Summer of Two Worlds, 3rd edition - B&W
Children/Young Adult; General Fiction (including literary and historical); (Market)
The summer of 1882 came at the end of the Indian War era in the western territories. It was a time when the last of the Native American people were being forced onto reservations, the Northern Pacific Railroad was under construction through Montana Territory, and the natural beauty of the west was being altered forever by the coming of civilization. It was a time in a beautiful western landscape where life ran its course with the seasons
In Summer of Two Worlds the reader enters the life of an 11-year-old boy, son of a Sioux warrior. Prairie Cub was only born white. Having been orphaned on the prairie at age three and adopted by Thunder Eagle, a Sioux warrior,
he was Sioux. It was the only life he knew. The name Michael was all he had of his ancestry. When the course of history doomed the Indian’s way of life, his father, realizing the boy’s white heritage gave him a chance for a future, sent his son back into the white man’s world. Summer of Two Worlds is the story of that summer.
The story opens with a boy grieving for a life that had become just a memory, then becomes a flashback of that summer. He remembers life as it once was. The summer began with a new friendship with Lawrence Kaymond and his father, a French trapper in the mountains, as the Sioux village prepared to move from its winter grounds to the buffalo hunt, then on to the summer grounds outside a trading fort. For Prairie Cub and his family there was a detour to visit his new friends at their rendezvous gathering of mountain men on the Powder River, to celebrate the end of the trapping season and friendships. On one night during that visit, Prairie Cub had a dream - a vision, of his grandfather's death and the violent destruction of his people's village. At their camp outside the trading fort, the boy renewed his friendship with Scot Robinson and his father, a surveyor on the Northern Pacific Railroad, under construction just north of the fort. Upon arrival, he shared his vision with his grandfather who spoke of the events it foretold, his happiness that his life would end in the old ways and a violent future at which time the boy would have to make a decision about his future. But there was no knowing when this might happen. It could be weeks or months or years. The warmth of friendship and the love of family face the dangers arising from the arrival of a cavalry detachment, assigned to place the native people on the reservation. That friendship and love support Prairie Cub through the crisis that follows.
Plot/Idea: 8 out of 10
Originality: 10 out of 10
Prose: 10 out of 10
Character/Execution: 10 out of 10
Overall: 9.50 out of 10
Plot: The author weaves an interesting tale that engages and transports the reader to a long-ago era where a young boy straddles two worlds. The author does a great job recounting Native American practices which are easily understood by the reader. At times, the plot moves along a little too slowly, but then the action picks up again.

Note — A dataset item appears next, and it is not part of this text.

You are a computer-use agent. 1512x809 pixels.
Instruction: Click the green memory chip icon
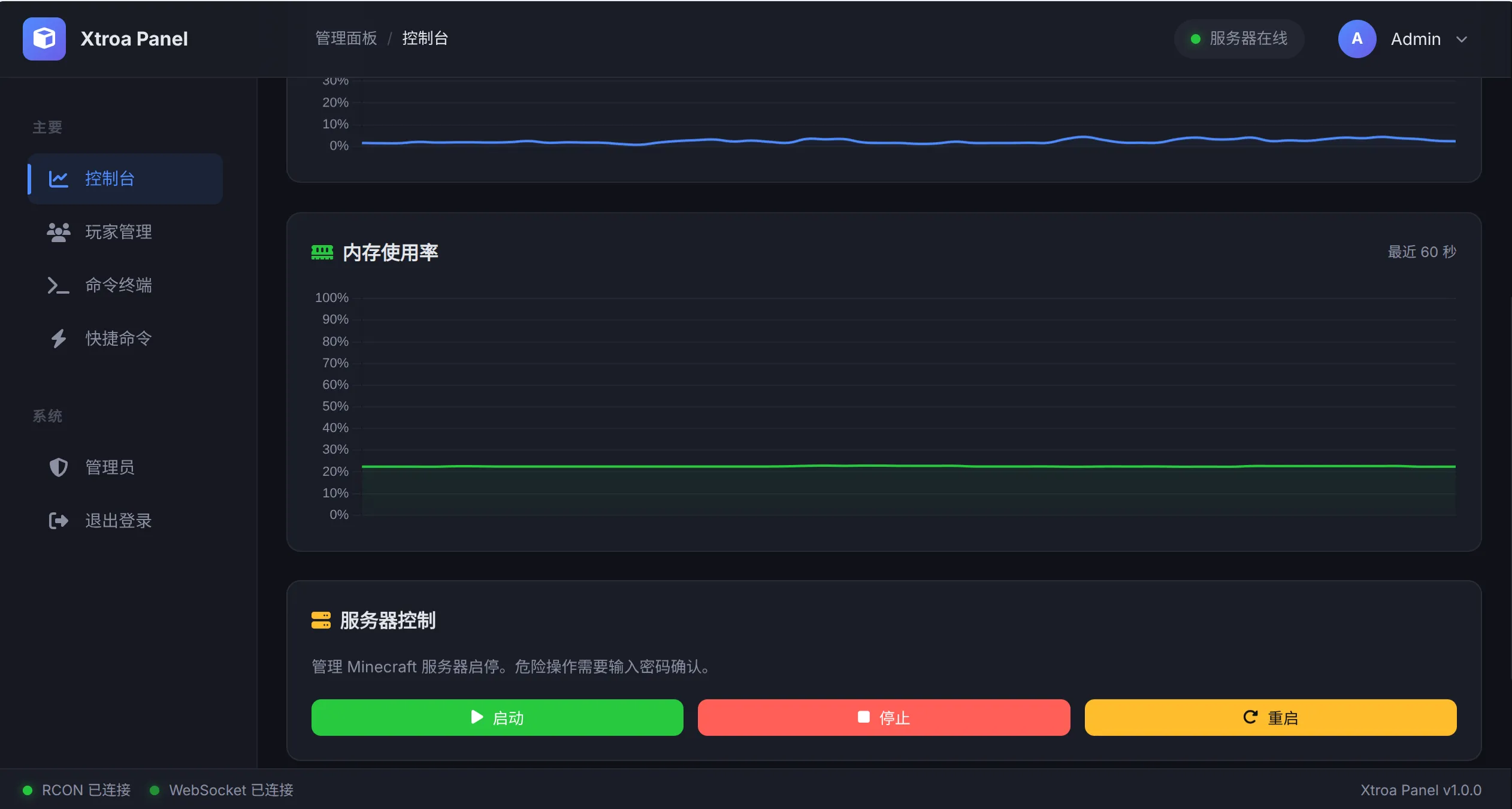[322, 252]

Prose/Style: The author is a talented writer who is able to palpably convey Prairie Cub's anguish through prose and also recreate a long-lost era in a seemingly accurate and believable manner.

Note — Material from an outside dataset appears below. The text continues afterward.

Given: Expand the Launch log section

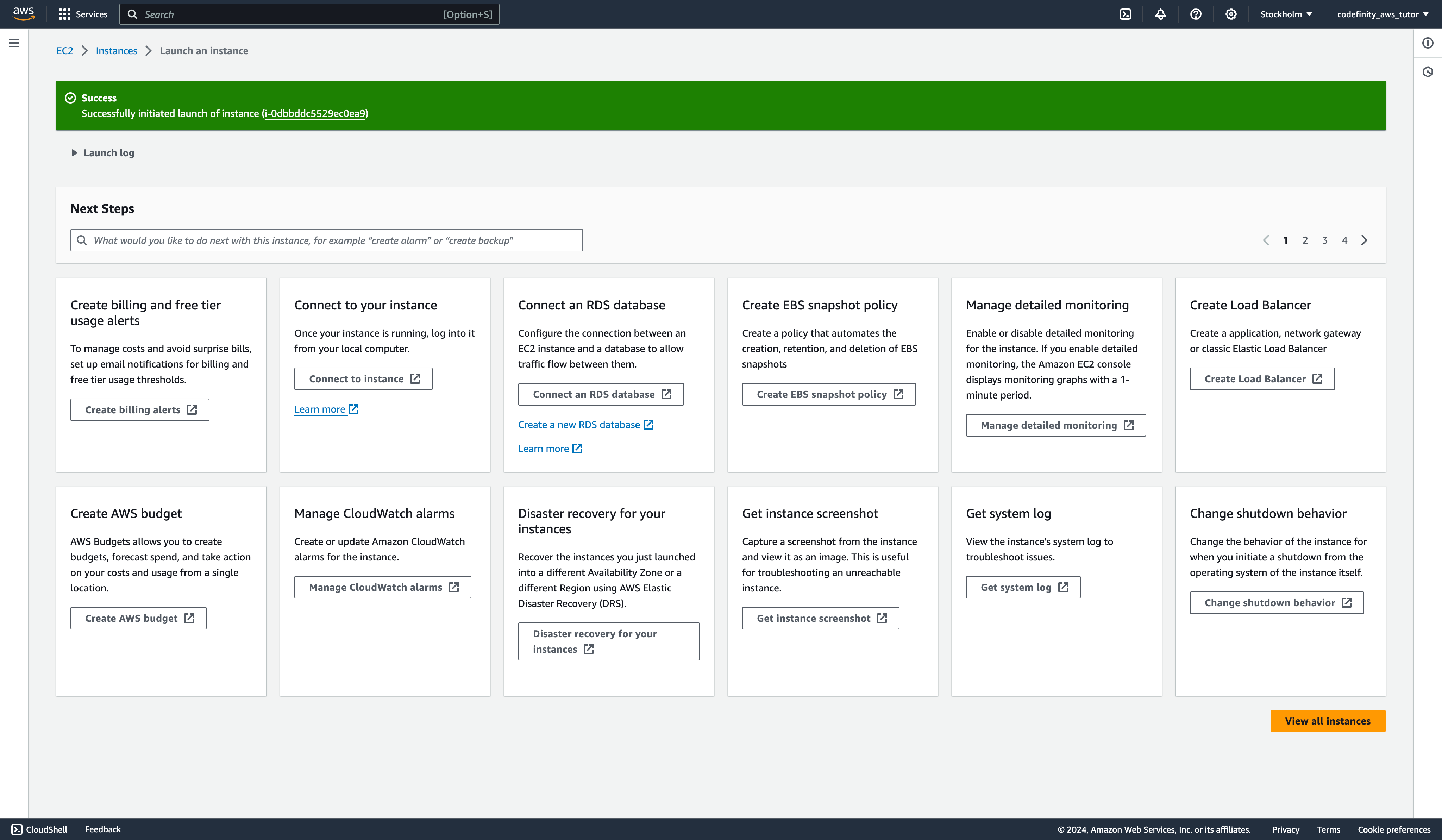Looking at the screenshot, I should pos(103,153).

Originality: The author keeps his story true to historical days and events, yet the work feels unique and original. The main characters may be representative of the era depicted, but they are products of the author's imagination and creativity.
Character Development/Execution: The characters here are well-developed, particularly Prairie Cub, who struggles throughout the story due to his complicated parentage.